There was a major flaw in Google Cloud Platform (GCP) that could have allowed hackers to run malicious code remotely, on millions of servers and underlying systems. The flaw was discovered by cybersecurity researchers from Tenable, who reported their findings to Google. The company has since addressed the issue and plugged the hole.
According to a press release shared with TechRadar Pro earlier this week, Tenable’s researchers found what’s known as a ‘dependency confusion’ vulnerability, and they dubbed it CloudImposer.
The flaw could have allowed threat actors to execute code on “potentially millions of GCP servers and their customers’ systems,” they said. App Engine, Cloud Function, and Cloud Composer, were said to be most impacted by this vulnerability.
Blast radius “immense”
The flaw was found in GCP’s Composer dependency installation process, which allowed attackers to upload a malicious package to PyPI, which would then be preinstalled on all Composer instances – with high permissions.

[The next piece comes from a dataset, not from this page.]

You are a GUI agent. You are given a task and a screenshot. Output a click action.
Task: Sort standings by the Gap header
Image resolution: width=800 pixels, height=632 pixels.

As a result, malicious actors could execute code remotely, exfiltrate service account credentials, and move laterally to other GCP services.
Tenable said that its researchers found the bug while running in-depth analysis of documentation from both GCP and the Python Software Foundation. The vulnerability could have resulted in supply chain attacks in the cloud which, as they said, can be “exponentially more damaging” compared to on-prem environments. Since a single malicious package can quickly spread across multiple networks, millions of people could be exposed.
“The blast radius of CloudImposer is immense,” commented Liv Matan, senior research engineer at Tenable. “By discovering and disclosing this vulnerability, we’ve closed a major door that attackers could have exploited on a massive scale.”
Tenable also took the opportunity to slam Google for its “startling lack of awareness and preventive measures” against what it scribes as an “attack technique that’s been known for years”.